**Textauszug**.
_ _ _ _
Der Wikipedia-Eintrag war wahrscheinlich nur der Anfang einer intensiven Begegnung mit Kafka.
Basman: Ein ganz kleines Schlüsselloch kann man das nennen.
Was für einen Franz Kafka haben Sie dann entdeckt? Was für einen Menschen?
Basman: Verschiedenste Menschen gab es da, verschiedenste Franz Kafkas. Auch wenn er sehr jung gestorben ist und verhältnismäßig wenig geschrieben hat, kann man selbst bei ihm eine Veränderung wahrnehmen, was ihn mehr beschäftigt hat: die Bürokratie, sprich seine Arbeit; dann stand die Krankheit im Zentrum und die Familie. Das waren doch auch Epochen, wie wir das ja auch zeigen in der Serie. Auf jeden Fall habe ich auch einen sehr lustigen Franz Kafka kennengelernt.
Das würde man gemeinhin nicht vermuten.
Basman: Ja und nein. Ich musste mein Vorurteil aufgeben, dass jemand, der so schreibt, nicht lustig sein kann. Wenn man den Humor hat, den ich jetzt bei Kafka entdeckt habe, muss man auch was im Kopf haben. Kafka hatte dazu auch ein Feingefühl, Empathie und die Fähigkeit, sich in Situationen und in andere hineinversetzen zu können. Auf andere allerdings muss er
teils absurd und harsch in seinen Reaktionen gewirkt haben.
Welche Ebenen bei Kafka waren Ihnen denn besonders wichtig?
Basman: Das Geschriebene war natürlich sehr wichtig, und da vor allem die Briefe. Mit ihnen war es möglich, noch mehr in das Private einzutauchen. Natürlich waren auch Fakten wichtig wie die, dass er der Erstgeborene war. Danach gab es zwei Söhne, die beide gestorben sind. Danach kamen noch drei Töchter, also drei Schwestern. Das hat ihn geprägt, da hat er sicher einen Prinzenstatus in der Familie gehabt. Wir wissen wenig über die Mutter, aber ganz sicher war sie sehr wichtig, sie muss eine essenzielle Rolle in seinem Leben
gespielt haben. Allein schon der Fakt, dass sie Kafkas Brief an den Vater abgefangen hat, sagt sehr viel über ihren Stellenwert aus. Die Mutter hat ihren Sohn da beschützt.
Wie haben Sie sich Ihrem Franz Kafka darstellerisch genähert?
Basman: Also, das ist am Ende natürlich mein Franz Kafka – und jeder darf seine eigene Vorstellung von Franz Kafka natürlich behalten. Für mich waren der Gang und die Sprache sehr wichtig. Wie läuft Franz Kafka? Er hat jeden Tag Sport gemacht, das heißt, er kann also nicht komplett wackelig auf den Beinen gewesen sein, eher das Gegenteil. Und dann war er schon auch eitel und mochte Etikette.
_ _ _ _
**Vorliegende Einträge**.
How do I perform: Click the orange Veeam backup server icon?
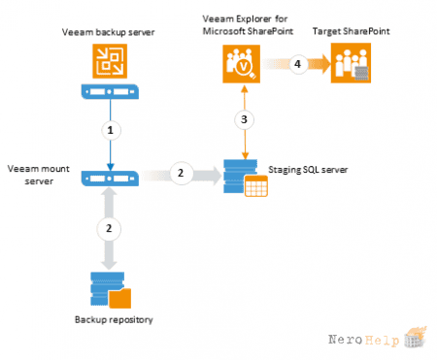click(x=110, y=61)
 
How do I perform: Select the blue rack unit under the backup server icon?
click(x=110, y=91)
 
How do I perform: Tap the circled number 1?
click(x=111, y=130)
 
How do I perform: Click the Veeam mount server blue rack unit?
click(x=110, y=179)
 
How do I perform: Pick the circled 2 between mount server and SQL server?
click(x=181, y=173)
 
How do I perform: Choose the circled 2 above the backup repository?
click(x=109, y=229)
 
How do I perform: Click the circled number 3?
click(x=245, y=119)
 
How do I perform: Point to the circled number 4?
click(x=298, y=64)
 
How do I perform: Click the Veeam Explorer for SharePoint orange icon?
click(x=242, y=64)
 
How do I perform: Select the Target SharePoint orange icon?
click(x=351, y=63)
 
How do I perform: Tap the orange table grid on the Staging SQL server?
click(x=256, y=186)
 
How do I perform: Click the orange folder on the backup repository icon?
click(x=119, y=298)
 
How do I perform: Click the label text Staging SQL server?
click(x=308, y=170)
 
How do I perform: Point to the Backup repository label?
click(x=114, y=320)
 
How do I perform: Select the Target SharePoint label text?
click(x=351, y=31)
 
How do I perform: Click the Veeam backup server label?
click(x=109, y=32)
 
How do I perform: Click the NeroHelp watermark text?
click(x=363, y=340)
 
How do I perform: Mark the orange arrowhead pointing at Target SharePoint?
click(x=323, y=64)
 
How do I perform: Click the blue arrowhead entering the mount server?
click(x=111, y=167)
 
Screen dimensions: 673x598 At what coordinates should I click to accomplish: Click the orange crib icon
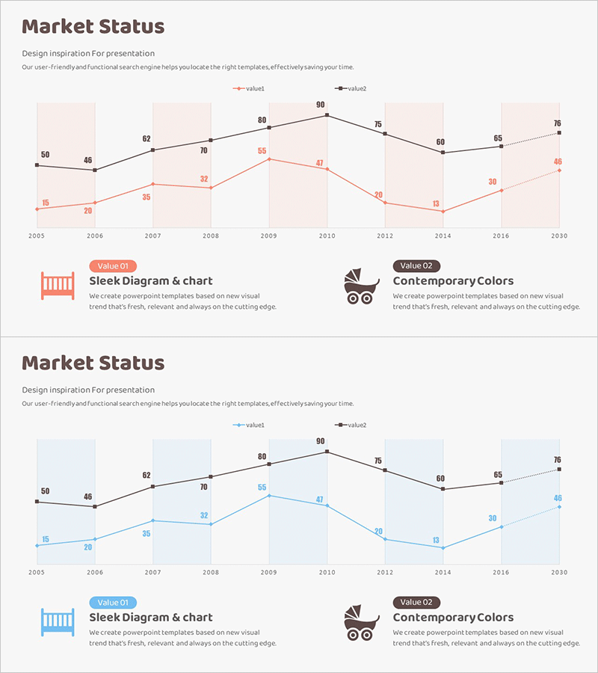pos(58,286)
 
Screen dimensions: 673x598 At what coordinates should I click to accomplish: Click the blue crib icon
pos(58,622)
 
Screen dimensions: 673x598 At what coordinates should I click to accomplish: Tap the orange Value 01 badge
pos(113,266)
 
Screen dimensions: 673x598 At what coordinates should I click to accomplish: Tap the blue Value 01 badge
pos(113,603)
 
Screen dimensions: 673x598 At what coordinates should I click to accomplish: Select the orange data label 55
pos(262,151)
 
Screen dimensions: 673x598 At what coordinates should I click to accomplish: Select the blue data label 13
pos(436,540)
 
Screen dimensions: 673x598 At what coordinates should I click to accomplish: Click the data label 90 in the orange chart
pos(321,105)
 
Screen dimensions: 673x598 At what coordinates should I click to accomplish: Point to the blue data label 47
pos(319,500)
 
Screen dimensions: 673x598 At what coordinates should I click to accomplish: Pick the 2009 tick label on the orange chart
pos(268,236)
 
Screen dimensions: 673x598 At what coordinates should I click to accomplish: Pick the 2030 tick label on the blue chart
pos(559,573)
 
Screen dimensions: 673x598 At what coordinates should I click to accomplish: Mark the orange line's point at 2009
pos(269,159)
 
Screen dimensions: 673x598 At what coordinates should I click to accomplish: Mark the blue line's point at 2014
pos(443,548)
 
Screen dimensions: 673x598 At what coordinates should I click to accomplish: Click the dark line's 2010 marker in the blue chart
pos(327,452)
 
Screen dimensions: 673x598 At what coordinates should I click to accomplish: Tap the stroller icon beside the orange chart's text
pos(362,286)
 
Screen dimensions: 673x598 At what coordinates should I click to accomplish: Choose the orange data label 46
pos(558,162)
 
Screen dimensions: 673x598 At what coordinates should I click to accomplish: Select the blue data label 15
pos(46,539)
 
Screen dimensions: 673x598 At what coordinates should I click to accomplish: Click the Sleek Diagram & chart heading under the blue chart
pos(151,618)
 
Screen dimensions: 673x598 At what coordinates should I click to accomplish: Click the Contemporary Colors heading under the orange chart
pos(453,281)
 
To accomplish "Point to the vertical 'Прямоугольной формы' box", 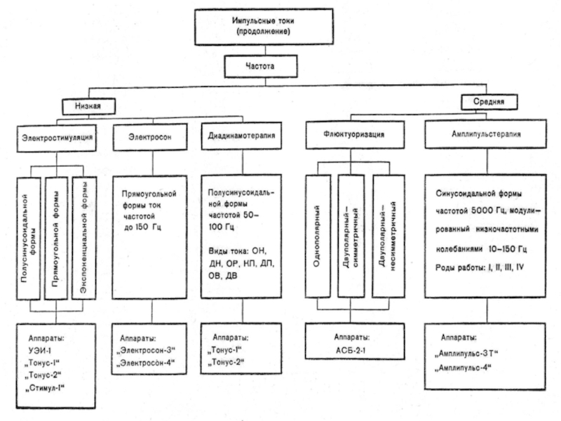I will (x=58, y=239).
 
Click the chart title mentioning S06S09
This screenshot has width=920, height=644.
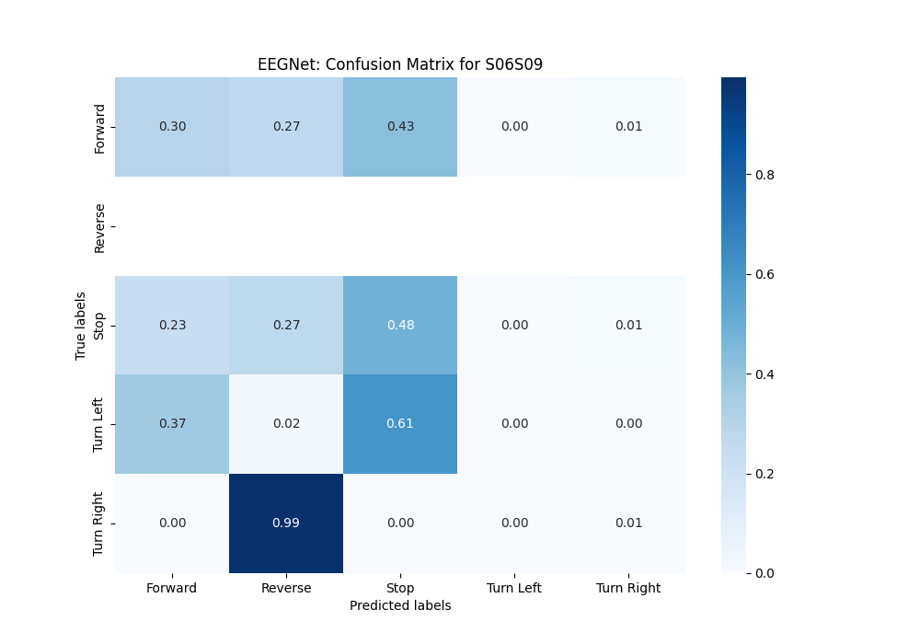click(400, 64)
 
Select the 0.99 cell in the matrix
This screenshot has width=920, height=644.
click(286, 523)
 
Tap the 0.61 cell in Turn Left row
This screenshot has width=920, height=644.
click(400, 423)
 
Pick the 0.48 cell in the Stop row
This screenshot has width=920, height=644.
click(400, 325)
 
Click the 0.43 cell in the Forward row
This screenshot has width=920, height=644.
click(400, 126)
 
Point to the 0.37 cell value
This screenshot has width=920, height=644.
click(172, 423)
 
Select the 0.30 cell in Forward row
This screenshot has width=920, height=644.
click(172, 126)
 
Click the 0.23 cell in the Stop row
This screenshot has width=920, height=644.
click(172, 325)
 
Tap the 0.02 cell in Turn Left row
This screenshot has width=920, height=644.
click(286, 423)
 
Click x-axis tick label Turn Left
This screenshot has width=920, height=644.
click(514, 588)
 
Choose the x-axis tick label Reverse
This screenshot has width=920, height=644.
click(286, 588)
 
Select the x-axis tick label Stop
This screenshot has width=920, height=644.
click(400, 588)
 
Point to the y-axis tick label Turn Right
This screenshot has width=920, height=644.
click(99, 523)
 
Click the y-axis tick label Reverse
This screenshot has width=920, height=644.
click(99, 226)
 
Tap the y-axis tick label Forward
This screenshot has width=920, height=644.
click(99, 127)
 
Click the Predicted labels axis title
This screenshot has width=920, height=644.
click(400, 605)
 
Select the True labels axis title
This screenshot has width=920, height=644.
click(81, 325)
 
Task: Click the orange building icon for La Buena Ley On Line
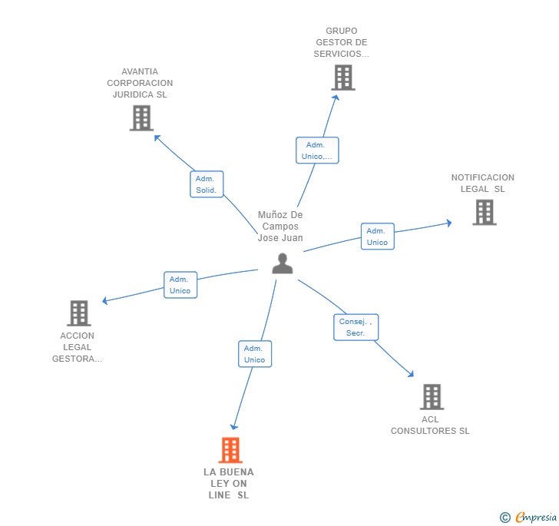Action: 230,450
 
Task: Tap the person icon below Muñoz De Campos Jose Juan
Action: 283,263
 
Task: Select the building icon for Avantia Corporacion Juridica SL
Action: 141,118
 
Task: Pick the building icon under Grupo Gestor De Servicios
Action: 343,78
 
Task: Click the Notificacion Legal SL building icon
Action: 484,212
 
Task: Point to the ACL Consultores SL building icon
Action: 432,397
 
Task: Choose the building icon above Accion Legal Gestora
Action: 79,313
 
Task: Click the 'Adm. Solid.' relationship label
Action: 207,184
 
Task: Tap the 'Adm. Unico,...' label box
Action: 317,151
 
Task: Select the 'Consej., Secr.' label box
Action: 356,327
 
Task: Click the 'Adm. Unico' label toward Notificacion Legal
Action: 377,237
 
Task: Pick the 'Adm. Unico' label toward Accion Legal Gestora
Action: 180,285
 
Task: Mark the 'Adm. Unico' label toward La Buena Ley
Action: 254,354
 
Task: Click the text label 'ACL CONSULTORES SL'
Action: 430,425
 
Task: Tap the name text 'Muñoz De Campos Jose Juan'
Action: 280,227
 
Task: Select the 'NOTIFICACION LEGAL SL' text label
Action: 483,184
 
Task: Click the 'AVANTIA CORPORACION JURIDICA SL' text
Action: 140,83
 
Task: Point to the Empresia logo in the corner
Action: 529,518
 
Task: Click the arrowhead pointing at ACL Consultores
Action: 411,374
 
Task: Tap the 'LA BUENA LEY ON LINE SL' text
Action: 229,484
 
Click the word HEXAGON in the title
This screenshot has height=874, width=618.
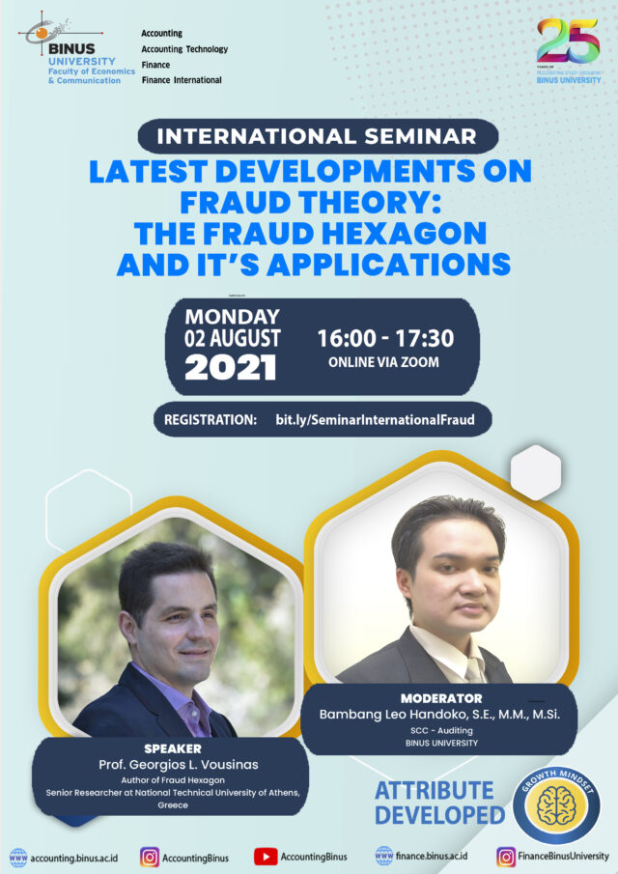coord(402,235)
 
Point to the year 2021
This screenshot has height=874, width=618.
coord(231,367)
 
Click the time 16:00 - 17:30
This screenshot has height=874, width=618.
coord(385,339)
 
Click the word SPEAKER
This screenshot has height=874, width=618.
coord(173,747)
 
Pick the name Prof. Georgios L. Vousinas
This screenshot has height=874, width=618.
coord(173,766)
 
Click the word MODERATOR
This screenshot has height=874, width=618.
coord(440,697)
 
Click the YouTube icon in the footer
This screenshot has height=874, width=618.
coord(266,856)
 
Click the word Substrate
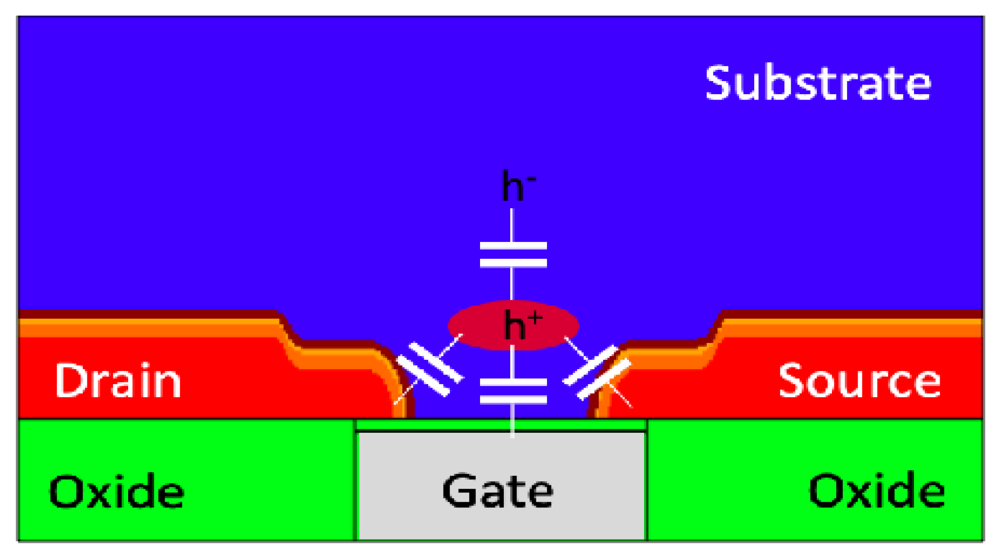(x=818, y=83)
_ _ _ _
**Fragen zum Text**.
**1.** Was war für Basman im Interview über Kafka bei der darstellerischen Annäherung an seine Figur besonders wichtig?
**2.** Gib aus dem Interview über Kafka den Abschnitt wortgetreu wieder, der mit den Worten „Basman: Das Geschriebene“ anfängt und mit „Kafka darstellerisch genähert?“ aufhört.
**3.** Führe das Interview über Franz Kafka im Anschluss an seinen letzten Satz weiter.
Die Einträge stammen aus einer anderen Quelle als der Textauszug.

**Ihre Antworten**.
**1.** Der Gang und die Sprache.

**2.**
Basman: Das Geschriebene war natürlich sehr wichtig, und da vor allem die Briefe. Mit ihnen war es möglich, noch mehr in das Private einzutauchen. Natürlich waren auch Fakten wichtig wie die, dass er der Erstgeborene war. Danach gab es zwei Söhne, die beide gestorben sind. Danach kamen noch drei Töchter, also drei Schwestern. Das hat ihn geprägt, da hat er sicher einen Prinzenstatus in der Familie gehabt. Wir wissen wenig über die Mutter, aber ganz sicher war sie sehr wichtig, sie muss eine essenzielle Rolle in seinem Leben
gespielt haben. Allein schon der Fakt, dass sie Kafkas Brief an den Vater abgefangen hat, sagt sehr viel über ihren Stellenwert aus. Die Mutter hat ihren Sohn da beschützt.
Wie haben Sie sich Ihrem Franz Kafka darstellerisch genähert?

**3.**
Unanständiges Verhalten fand er nicht so toll. Sich gut anzuziehen dagegen schon.
Das klingt nach dem Versicherungsangestellten Kafka.
Basman: Auf jeden Fall. Und wichtig, um ihn zu verstehen, ist auch, dass er jeden Tag zur Arbeit gegangen ist, dass er nie gefehlt hat, bis die Tuberkulose bei ihm diagnostiziert wurde. Und auch da wollte er noch arbeiten gehen. Krieg musste ausbrechen, dass er nicht zur Arbeit gehen konnte. Das habe ich mit reingenommen in die Rolle.
Wie hat es sich angefühlt, Franz Kafka zu sein?
Basman: Wunderschön, ehrlich gesagt. Er war ein sehr, sehr angenehmer Zeitgenosse. Aber einer, bei dem die Fragezeichen nicht weniger werden.
Was für eine Bedeutung hat Kafka heute für Sie?
Basman: Er fühlt sich familiär für mich an. Ich war jetzt wieder an seinem Grab, das erste Mal seit diesem Dreh. Das hat sich nach einem Ort angefühlt, an dem ich jemanden kenne. Ich habe mehr als ein Jahr jeden Tag mit diesem Menschen in meinen Kopf verbracht, mit seinem Leben und dann auch noch gedreht, also insgesamt anderthalb Jahre.
Wenn Sie jetzt nach den anderthalb Jahren jemandem erklären müssten, warum er so bedeutend ist als Schriftsteller, was würden Sie sagen?
Basman: Lies es, und dann können wir weiterreden. Lies die ersten zehn Seiten von „Die Verwandlung“. Und dann bekommen wir es hin, ein Gefühl zu bekommen, warum er noch heute so wichtig ist.
Was empfehlen Sie zu lesen?
Basman: Nimm dir ein Jahr frei, nimm dir einen PhilosophieCoach, nimm dir einen SchauspielCoach und lese alle Bücher von Rainer Stach. Seine Biografien sind ein Türöffner, aber sie haben auch einen großen Umfang, das kann auch einschüchtern. Jetzt muss ich doch Eigenwerbung machen: Schau die Serie. Das ist das Beste, um den Anschluss zu bekommen.